→ Text shown
Most women (and many men) have had that “oh, no!” feeling of leaking urine when lifting a heavy object or laughing a little harder than usual. The occasional incontinent moment isn’t a big deal. But when it happens daily, it’s a problem. Prescription drugs such as oxybutynin (Oxytrol) and tolterodine (Detrol) can relieve symptoms of this condition but often cause side effects, including dry mouth and constipation. Natural medicine is safer and can offer long-term relief. The main types of incontinence…

• Stress incontinence and urge incontinence. If you lose urine when the bladder is stressed—as with a big sneeze—that’s stress incontinence. If you have a sudden urge to urinate and lose urine if you can’t get to the toilet almost immediately, that’s called urge incontinence. With both of these types of incontinence, weak pelvic-floor muscles are often to blame. My advice…

Urinate on a schedule: I suggest urinating every two hours while you are awake, whether you feel the urge or not. If your bladder is emptied more regularly, you’re less likely to leak. If nighttime incontinence is a problem, stop liquids four hours before bed. Instead, have a piece of fruit—it’s watery and refreshing but won’t fill your bladder the way a beverage will.

→ Supplied entries
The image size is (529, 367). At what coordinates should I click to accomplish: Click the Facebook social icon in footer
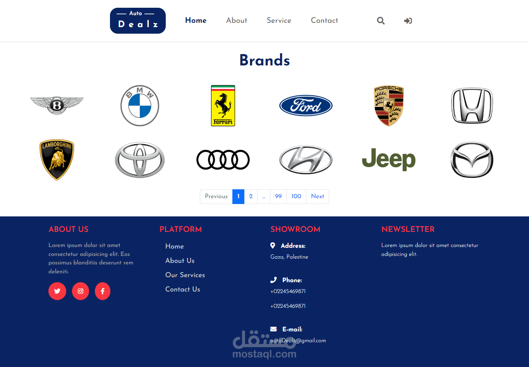point(103,291)
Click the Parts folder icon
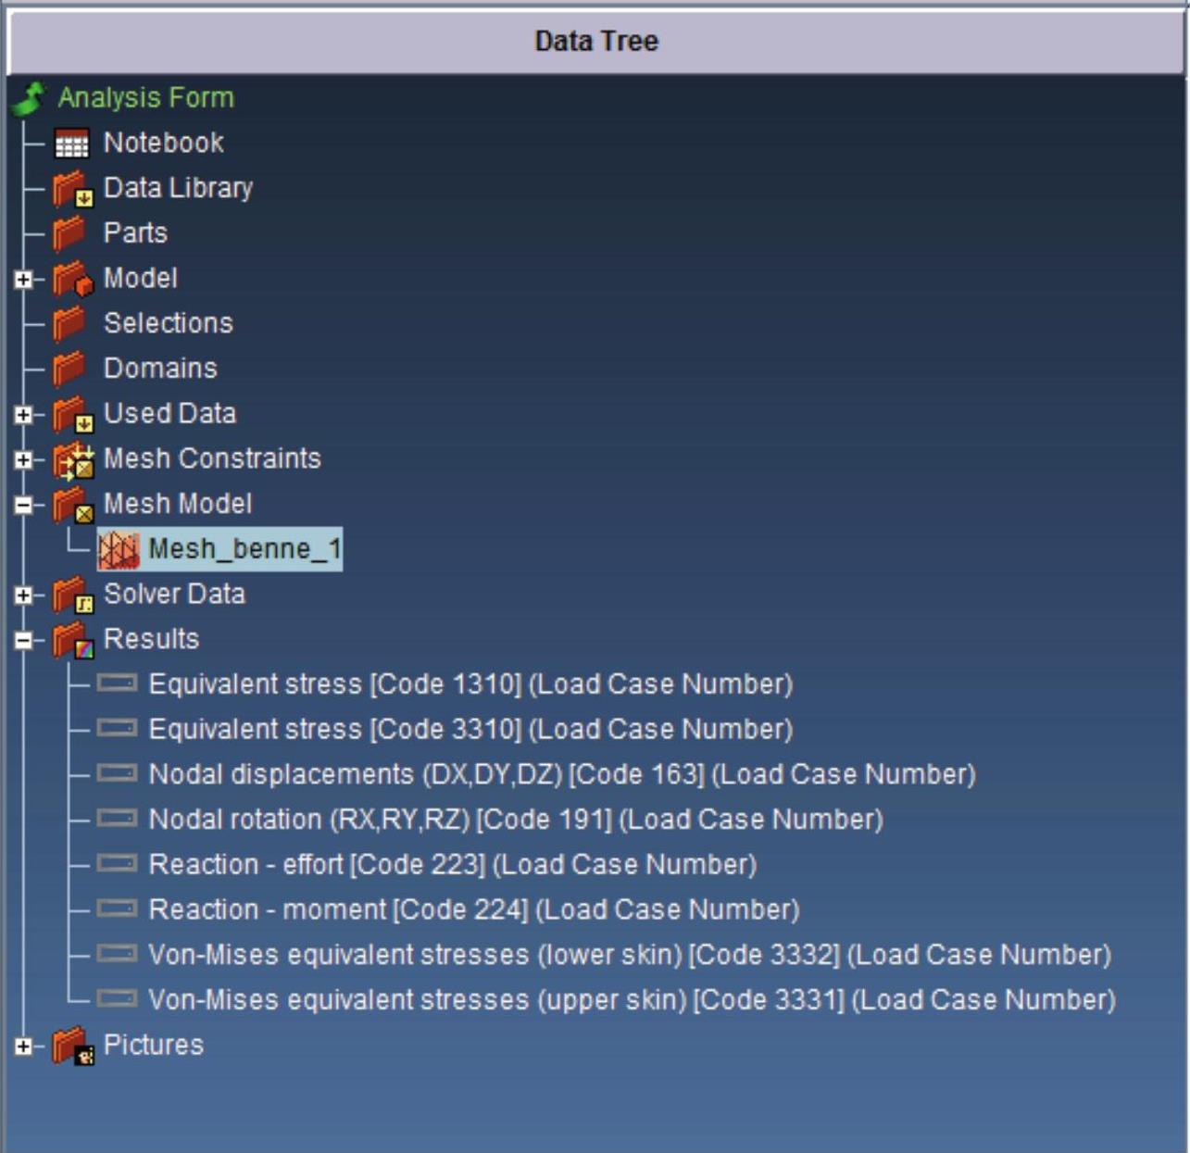 coord(69,233)
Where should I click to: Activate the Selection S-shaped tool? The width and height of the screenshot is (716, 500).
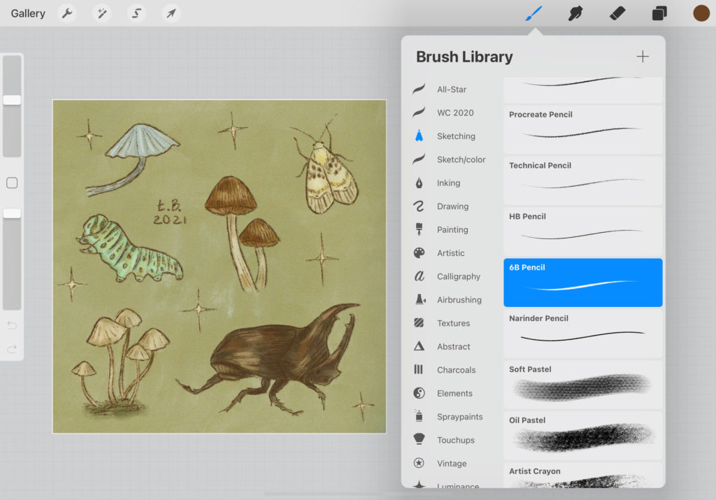click(x=137, y=13)
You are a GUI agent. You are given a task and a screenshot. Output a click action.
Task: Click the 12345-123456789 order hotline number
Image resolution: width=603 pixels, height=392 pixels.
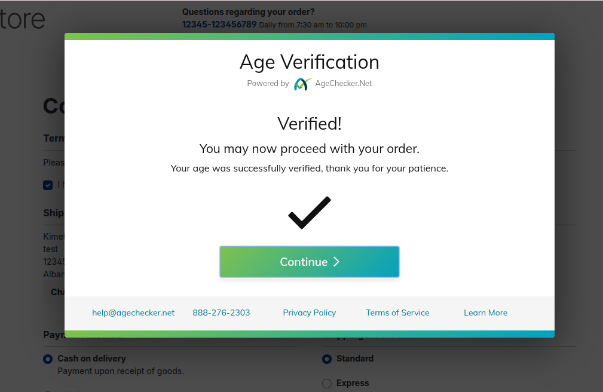tap(219, 25)
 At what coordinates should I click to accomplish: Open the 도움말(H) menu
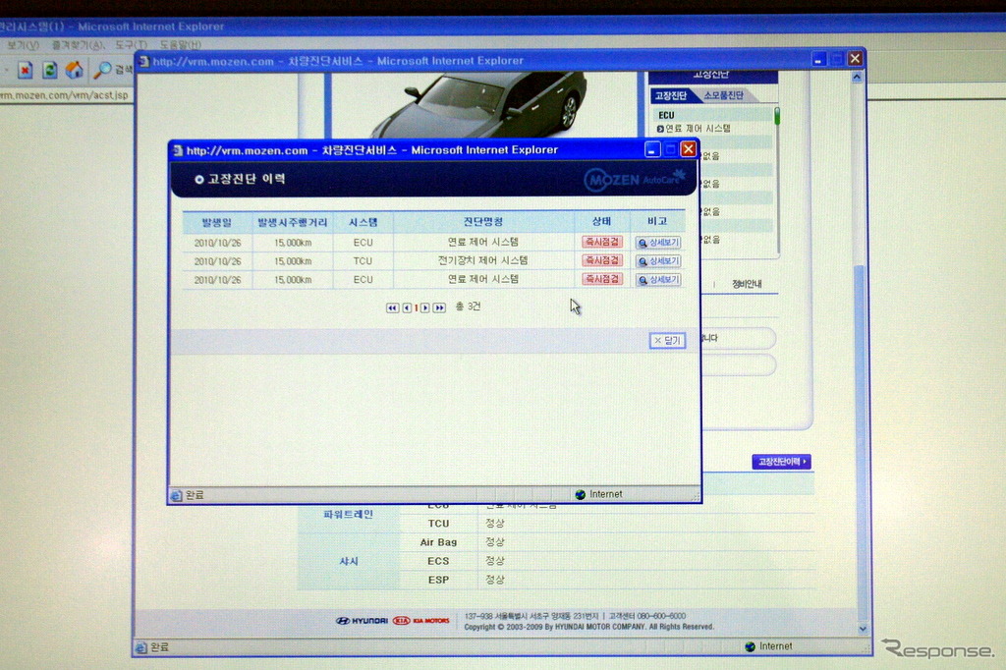tap(180, 44)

→ Assigned task A
In the text on incontinence, translate this sentence into Spanish: "The occasional incontinent moment isn’t a big deal."
→ Assigned task B
For each statement below, decide whether it agrees with the text on incontinence. Answer yes or no, and quote the words of the text that settle it.
(i) The text recommends urinating every two hours while awake.
(ii) The text says oxybutynin and tolterodine work without side effects.
(iii) For nighttime incontinence, the text advises stopping liquids two hours before bed.
→ Assigned task C
Quote the text on incontinence word for word, from "Urinate on a" to "a beverage will.".

→ Exercise result A
Un momento ocasional de incontinencia no es gran cosa.

→ Exercise result B
(i) Yes: "I suggest urinating every two hours while you are awake, whether you feel the urge or not."
(ii) No: "often cause side effects, including dry mouth and constipation."
(iii) No: "stop liquids four hours before bed."

→ Exercise result C
Urinate on a schedule: I suggest urinating every two hours while you are awake, whether you feel the urge or not. If your bladder is emptied more regularly, you’re less likely to leak. If nighttime incontinence is a problem, stop liquids four hours before bed. Instead, have a piece of fruit—it’s watery and refreshing but won’t fill your bladder the way a beverage will.